_WORK INSTRUCTIONS_:
Reproduce every line of the records below word for word, omitting the pictures.

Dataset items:
####

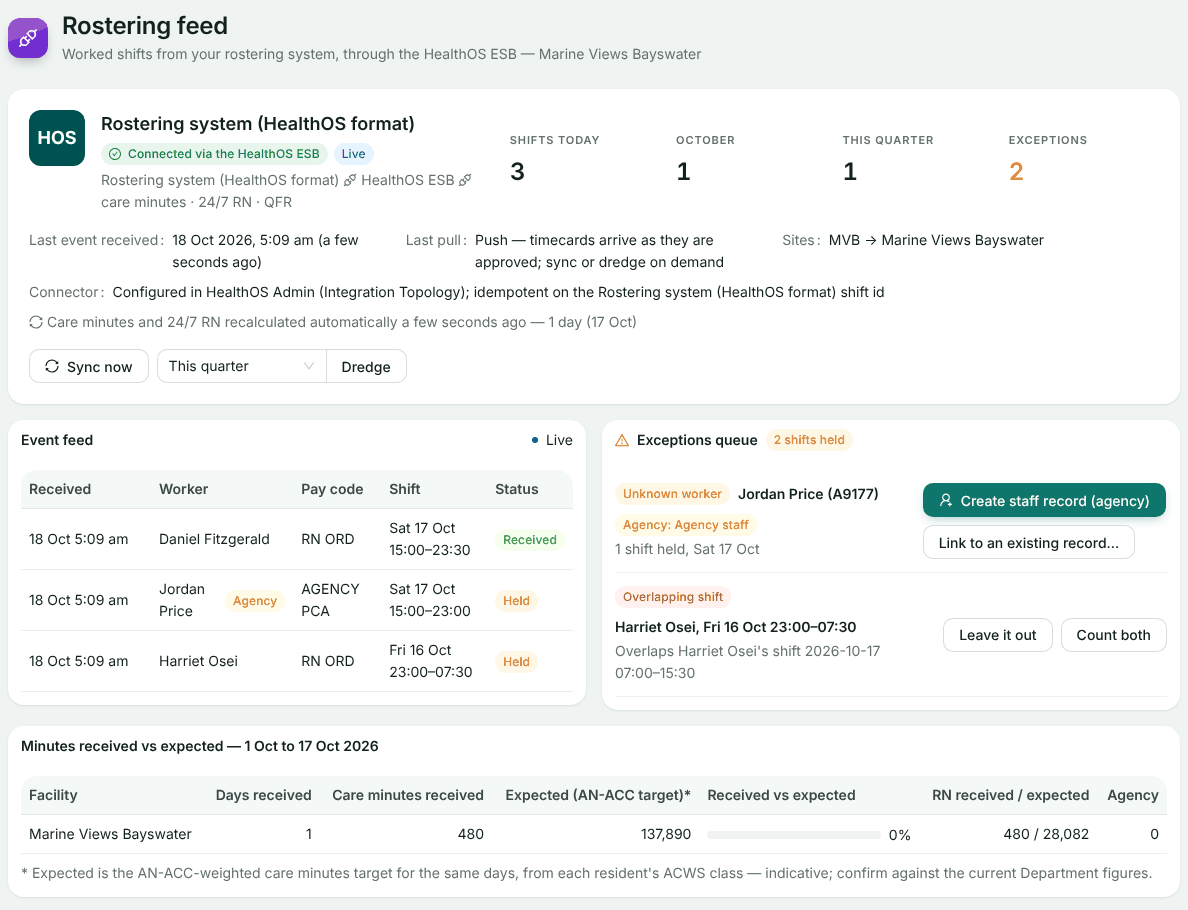Image resolution: width=1188 pixels, height=910 pixels.
Task: Click the chevron arrow of the period selector
Action: (308, 366)
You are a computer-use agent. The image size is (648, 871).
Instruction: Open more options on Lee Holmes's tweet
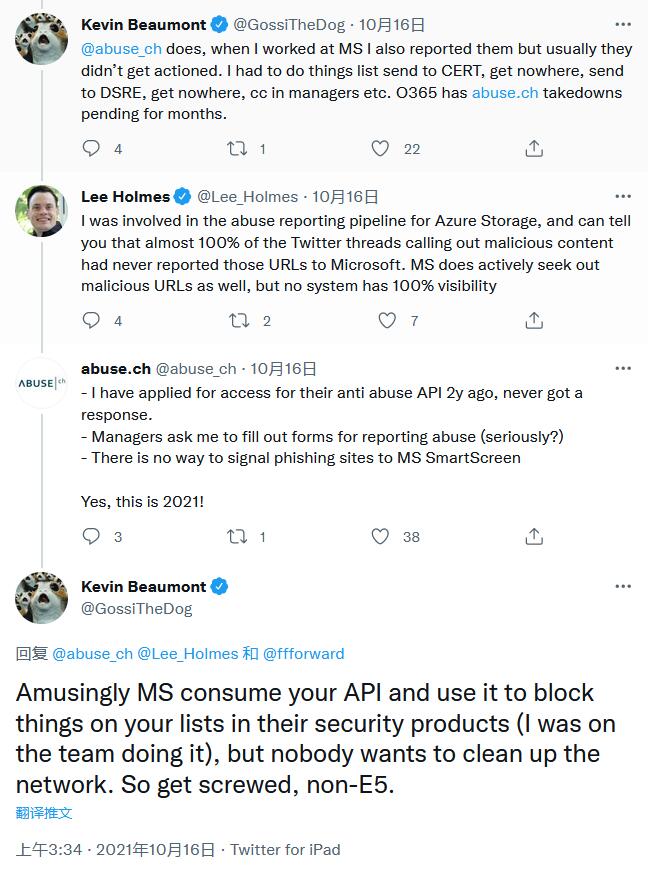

####

_FINISHED EXERCISE_:
Image resolution: width=1188 pixels, height=910 pixels.
Task: Click the chevron arrow of the period selector
Action: (308, 366)
You are a computer-use agent. The image size is (648, 871).
Instruction: Open more options on Lee Holmes's tweet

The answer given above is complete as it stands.